The Sundance Film Festival darling, ‘The Birth of a Nation’, was recently given a nationwide release date of October 7th, 2016. That date says one thing to me–the film is shooting for an Oscar. Anyone who follows the movie award season knows that films that are vying for some sort of award(s) love will usually release in the fall or early winter to not only ensure eligibility, but  to also make sure their film is fresh on the brains of voters.

The latter makes a lot of sense because people are likely going to remember a movie they watched last month compared to a movie they watched, let’s say, eight months beforehand. I personally can hardly remember what I did yesterday.  So asking me to recall something insignificant I did eight months ago will cause me to make up a lie that’s so far-fetched it’ll only blatantly come off even more of a  lie. That was long winded, but I’m sure you get my point.

Without having seen ‘The Birth of a Nation’ and with its release date being months away, I can already say the chances of the film receiving some sort of Oscar love are very likely. Once you read its synopsis below you’ll have a better understanding as to why:

Set against the antebellum South, ‘THE BIRTH OF A NATION’ follows Nat Turner (Nate Parker), a literate slave and preacher, whose financially strained owner, Samuel Turner (Armie Hammer), accepts an offer to use Nat’s preaching to subdue unruly slaves. As he witnesses countless atrocities – against himself and his fellow slaves – Nat orchestrates an uprising in the hopes of leading his people to freedom.

OK, so I’m not saying that the film will only be nominated just because the cast is clearly majority black, but given all of the diversity problems the Academy went through with this year’s awards, taking into consideration the movie’s genre and release date,  ‘The Birth of a Nation’ certainly has a chance at a nomination.

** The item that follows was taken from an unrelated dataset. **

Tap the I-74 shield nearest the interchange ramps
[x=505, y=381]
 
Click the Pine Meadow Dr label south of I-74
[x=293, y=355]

Going back to the former reason, ‘The Birth of a Nation’ is a movie that will be based around the topic of slavery, a topic that seems to typically catch the attention of the Oscars.

Over the past five years the two major films about slavery to be released were ‘Django Unchained’ and ’12 Years a Slave’, both won an Oscar, with ’12 Years a Slave’ taking home the award for Best Picture in 2013. Thus, ‘The Birth of a Nation’ is a film involving slavery and the fact that it took home top honors at the Sundance, its seems the film will definitely make waves once the award season rolls around.

The reasons I’ve given so far for ‘The Birth of a Nation’s’ award nominations purposely have yet to mention the film’s quality, mainly because it concerns me. With all of the negativity towards the Oscar’s diversity, the administrators behind the awards show have gone to great lengths to prevent this from reoccurring in the future (read the details here).

But that brings about the question if the Oscars will now simply start throwing around pity nominations to unworthy movies? Not that ‘The Birth of a Nation’ will be a terrible anything, I just feel the Oscars will try to make up for their mistakes, even if it doesn’t begin with this movie.

What if the Oscar’s panel actually feels it’s a deserving movie, will the public then feel their voices were finally heard, or will they chalk it up with the members of the Academy trying to avoid another bashing? This year’s ceremony had the lowest viewership in eight years so something needs to change, right? Maybe the public won’t be happy for that reason, or the black community will declare it only received a nomination because it’s another “slave movie.” If those thoughts become the narrative for next year, would the #OscarsSoWhite movement actually have hurt a movie like ‘The Birth of a Nation’?

We can all ‘what if’ for days, but the only thing we as viewers can really do is wait for the movie’s release and then judge if the quality is praiseworthy for ourselves. If the film is good but gets robbed of any nominations (like Michael B. Jordan was for ‘Creed‘), only then can we approach the diversity issue again. But until then, even though I’m predicting what its chances are, I and everyone else can’t say how likely it is that ‘The Birth of a Nation’ will be nominated for an Oscar. But if you’re a betting man (or woman), then I would side with me because I’m always right.